§ **Information given**:
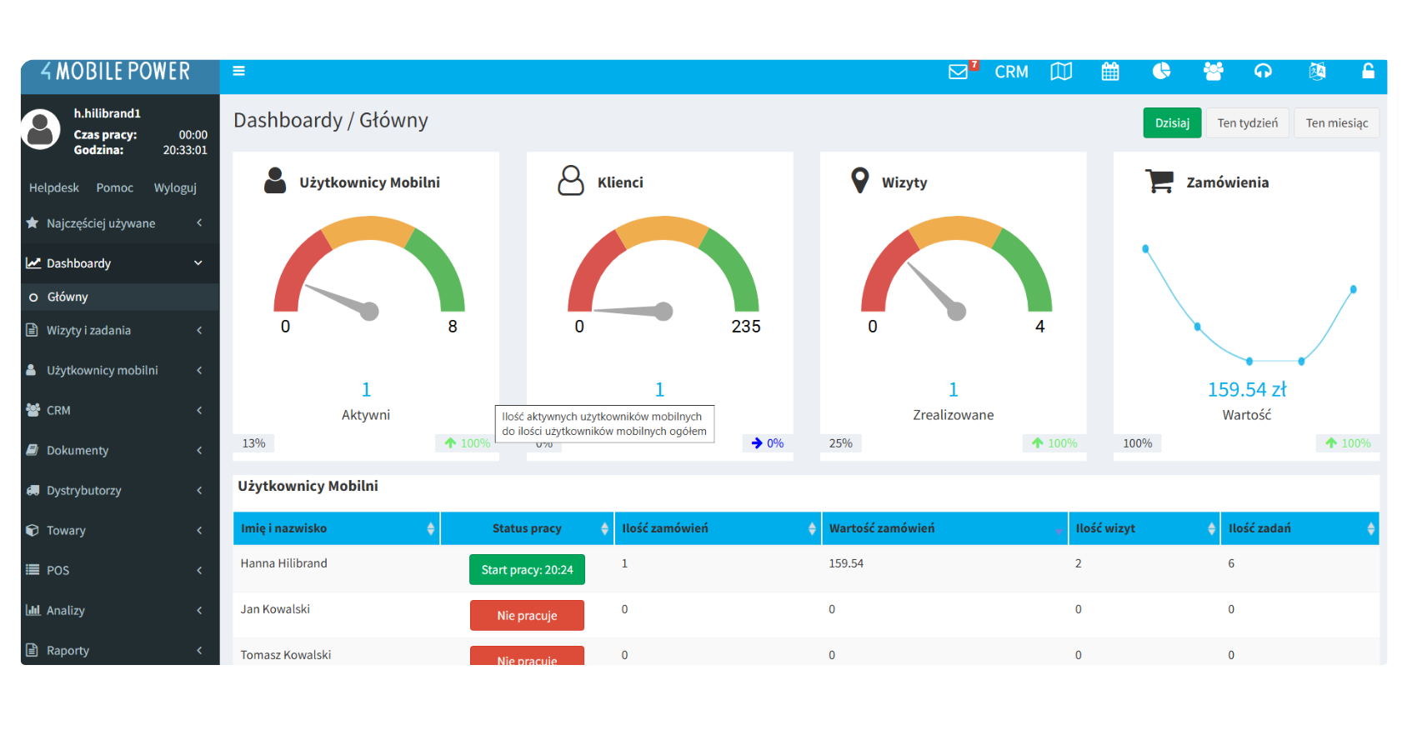Open CRM in the top navigation bar
1417x750 pixels.
(x=1011, y=73)
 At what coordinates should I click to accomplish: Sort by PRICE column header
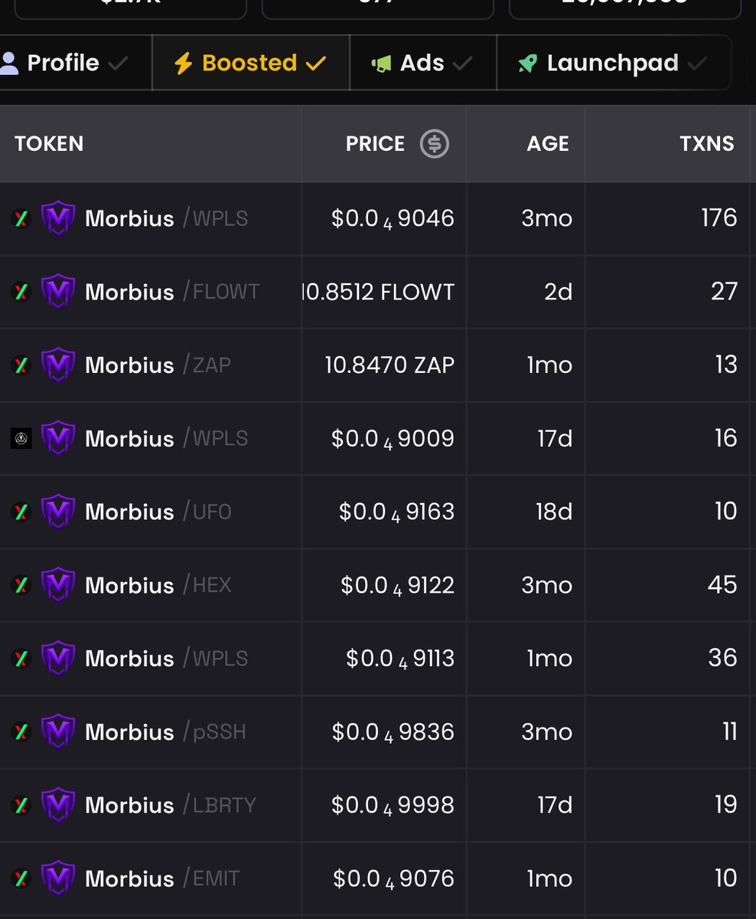pyautogui.click(x=375, y=143)
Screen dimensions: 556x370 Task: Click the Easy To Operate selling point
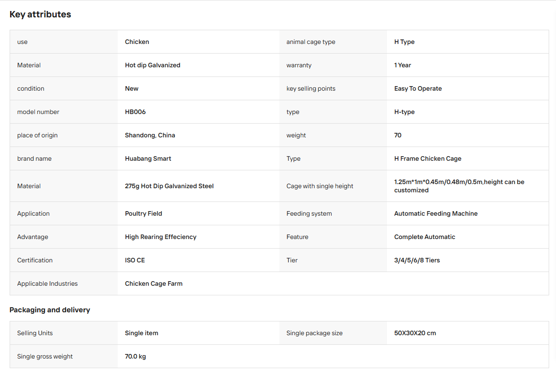point(418,88)
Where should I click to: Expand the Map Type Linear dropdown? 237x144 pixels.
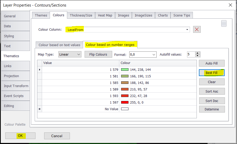click(x=79, y=55)
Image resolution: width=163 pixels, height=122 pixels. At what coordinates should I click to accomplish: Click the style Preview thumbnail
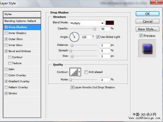coord(147,49)
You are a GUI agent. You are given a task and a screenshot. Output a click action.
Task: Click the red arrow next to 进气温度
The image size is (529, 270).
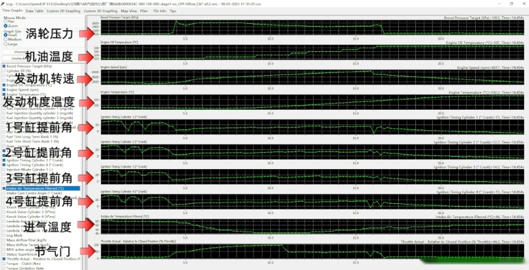tap(87, 225)
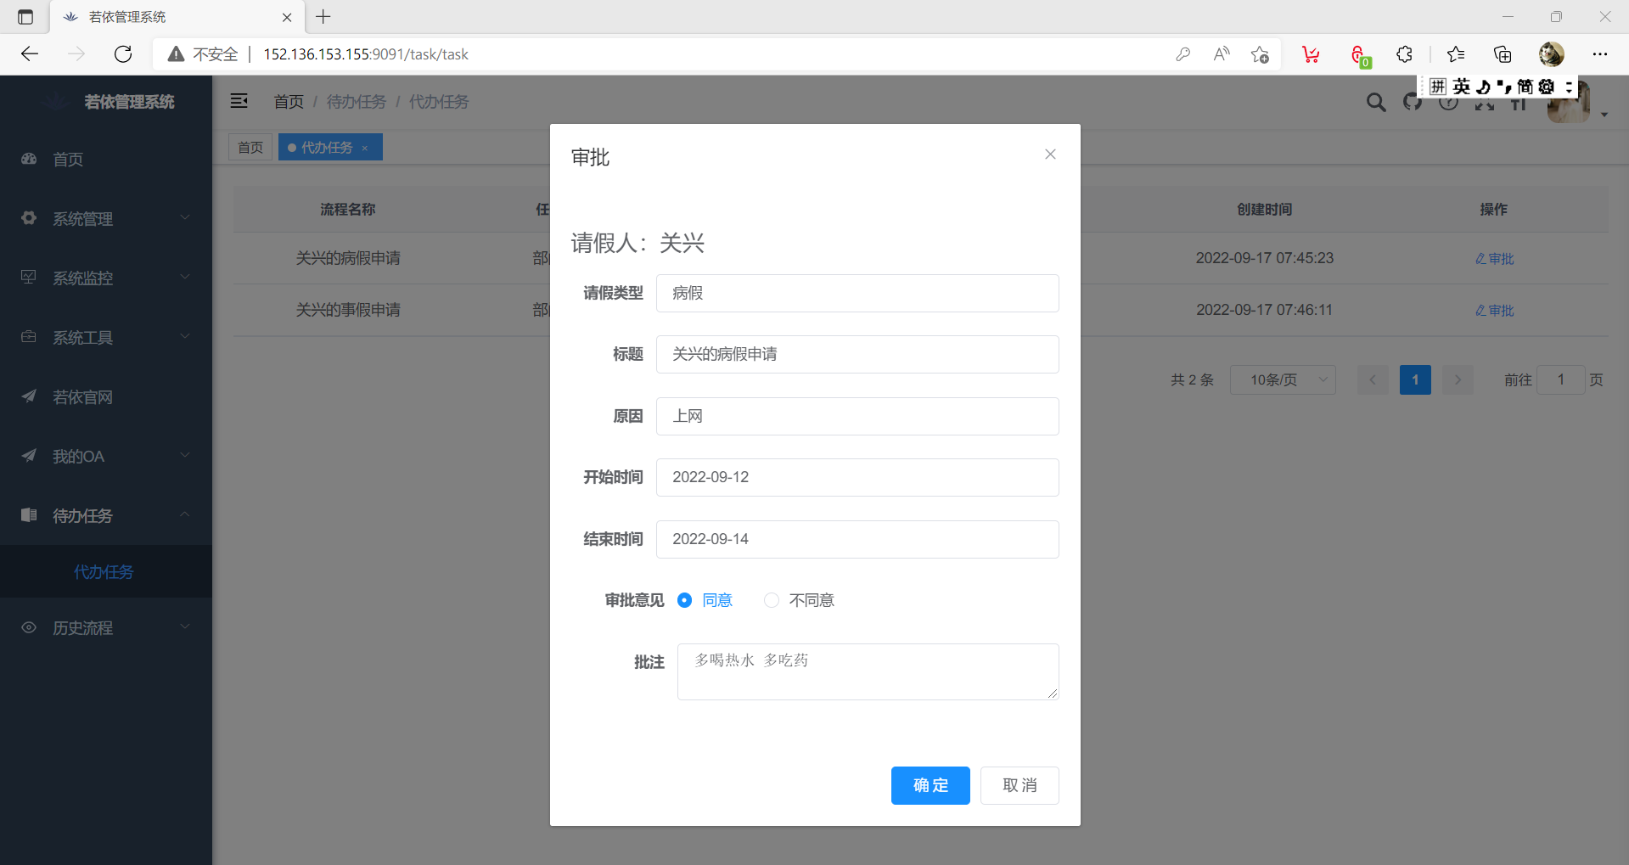Switch to the 首页 tab tag
Screen dimensions: 1629x865
coord(250,148)
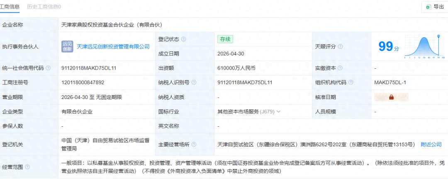Click the help icon next to 实缴资本
Viewport: 448px width, 181px height.
click(340, 68)
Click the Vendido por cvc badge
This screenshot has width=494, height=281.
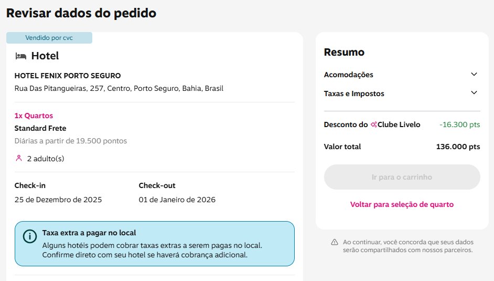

§ **Problem description**:
Nothing but the lines from the one containing "Screen dimensions: 556x370" through the end of the entries is to be retyped, exactly as written and without pictures.

§ **Task output**:
Screen dimensions: 556x370 Task: Click the Easy To Operate selling point
point(418,88)
Where should I click to: Expand the Map Type Linear dropdown? 237x144 pixels.
click(x=79, y=55)
Image resolution: width=163 pixels, height=122 pixels. At what coordinates should I click to accomplish: Click the style Preview thumbnail
coord(147,49)
You are a GUI agent. You are given a task and a screenshot. Output a click action.
Task: Click the red arrow next to 进气温度
The image size is (529, 270).
tap(87, 225)
Switch to the 首页 tab tag
Screen dimensions: 1629x865
coord(250,148)
Click the help icon next to 实缴资本
Viewport: 448px width, 181px height.
click(340, 68)
Click the Vendido por cvc badge
This screenshot has width=494, height=281.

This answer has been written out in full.